Duff has signed a 24-month contract at Tolka Park.
Duff has signed a 24-month contract at Tolka Park.
Image: Bryan Keane/INPHO

THERE IS A funny story from Damien Duff’s first training session working with Celtic’s first team following the departure of manager Brendan Rodgers to Leicester City in February 2019.

At the end of the morning’s work, the former Republic of Ireland centurion and two-time Premier League winner with Chelsea took part in a crossing and finishing drill which he had devised.

His deliveries were precise and some of his finishing equally impressive.

The players retreated to the dressing room and some of the foreign stars were taken aback by the playing talents of their new coach. That’s when some of the more senior pros in the Bhoys ranks stepped in to explain exactly who he was.

The reaction was almost conciliatory. “Oh, Duff! Duff!”

Safe to say nobody in the Shelbourne dressing room will be in any doubt about just who their new manager is the minute he walks through the door.

damien-duff-puts-away-gear-after-training Duff packs away gear during his time with Shamrock Rovers' Under-15s. Source: Morgan Treacy/INPHO

The same goes for those targets around the League of Ireland who Duff will look to entice to Tolka Park in order to avoid a swift return to the First Division – his former Ireland teammate and current Shamrock Rovers full-back Joey O’Brien is a prime candidate to join the coaching staff.

Not that Duff was giving anything away at his unveiling at a hotel near Dublin airport, just down the road from Shels’ rented training complex at the AUL Complex, where he has witnessed first hand during his time in charge of the club’s Under-17s just how much time has stood still.

“People have said to me in the last week that I’d have to bite my tongue. If there’s a bottle out of place, I’m not going to say that I’ve had enough of Shelbourne Football Club,” he began.

“Absolutely, the way you dress or if you’re late for a meeting, in my head that’s the most unacceptable type of behaviour. If you’re anyway lethargic in training or don’t address anything properly, yes I am a perfectionist.

The one thing I pride myself on is standards and I refuse to meet people halfway. Yes, I’ll be better at dealing with it in my own head, but the standards will stay the same. Absolutely.

“I’ve been to a lot of Gaelic training grounds and they wipe the floor with football. It breaks my heart and startles me. It’s ridiculous what Gaelic have and then I look at the football. That’s what we have to give the kids. There are no training grounds and the Gaelic is unbelievable. This is how much I care about Irish football. Forget about Shelbourne and me, this is the most important thing that I’ve said.

“Shelbourne have plans for the AUL but listen, I’ve told the gang here that I was at the AUL for Irish trials – what am I, 42? – nearly 30 years ago. It hasn’t changed one bit. The toilets I’m going into and chairs I’m sitting on are exactly the same. How has that not improved?

**Work instructions:**
**1)** Reproduce the passage of the Damien Duff article between "THERE IS A funny" and "he had devised.", inclusive.
**2)** For each statement, answer yes or no according to the Damien Duff article, and quote the words from it that decide the answer: (a) Duff has signed a 24-month contract at Tolka Park. (b) Duff's first session with Celtic's first team came after Brendan Rodgers left for Leicester City in February 2019. (c) Duff says the AUL has improved a great deal since his Irish trials there.

**Data excerpt:**
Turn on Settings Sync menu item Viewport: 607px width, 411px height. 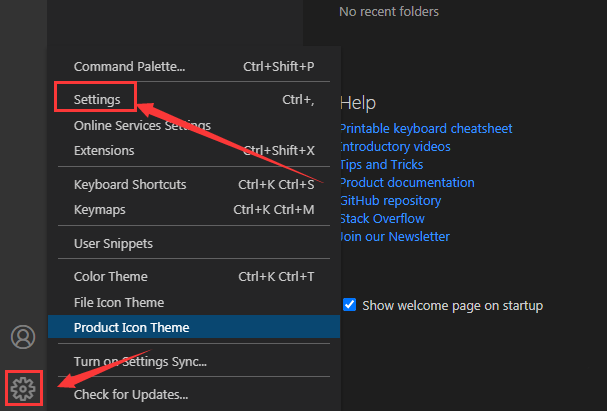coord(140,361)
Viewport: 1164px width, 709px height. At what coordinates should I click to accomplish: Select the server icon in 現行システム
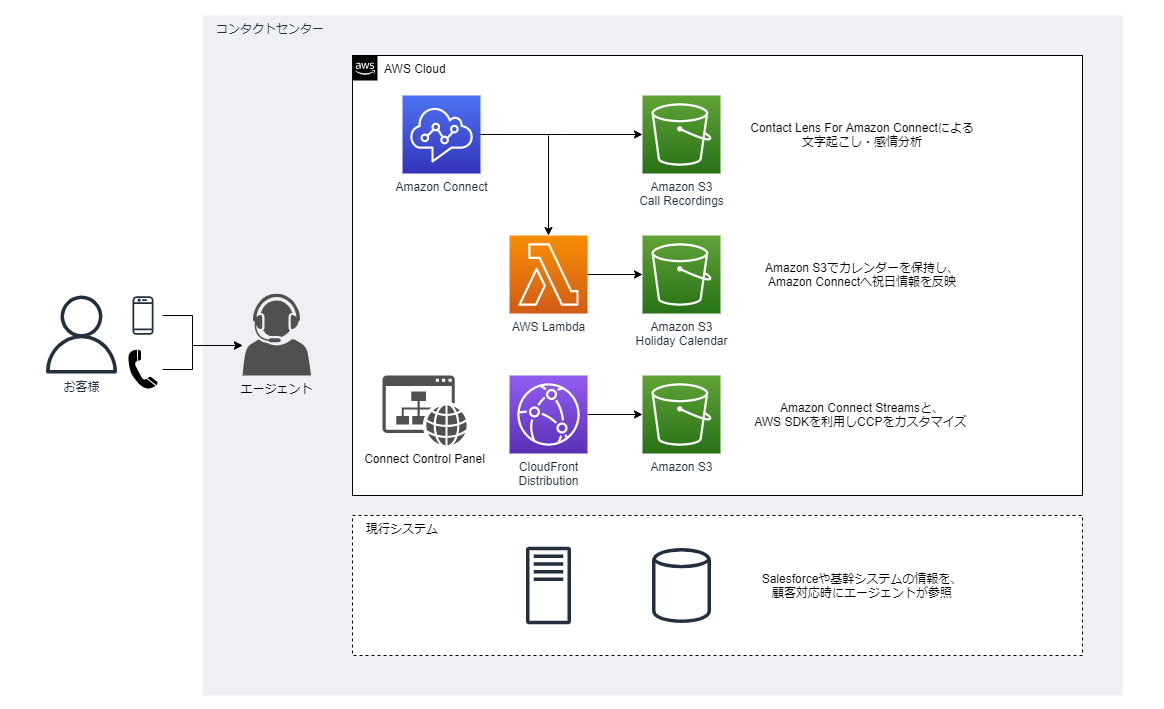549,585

**Written answers:**
**1)**
THERE IS A funny story from Damien Duff’s first training session working with Celtic’s first team following the departure of manager Brendan Rodgers to Leicester City in February 2019.

At the end of the morning’s work, the former Republic of Ireland centurion and two-time Premier League winner with Chelsea took part in a crossing and finishing drill which he had devised.

**2)**
(a) Yes: "Duff has signed a 24-month contract at Tolka Park."
(b) Yes: "Damien Duff’s first training session working with Celtic’s first team following the departure of manager Brendan Rodgers to Leicester City in February 2019"
(c) No: "It hasn’t changed one bit."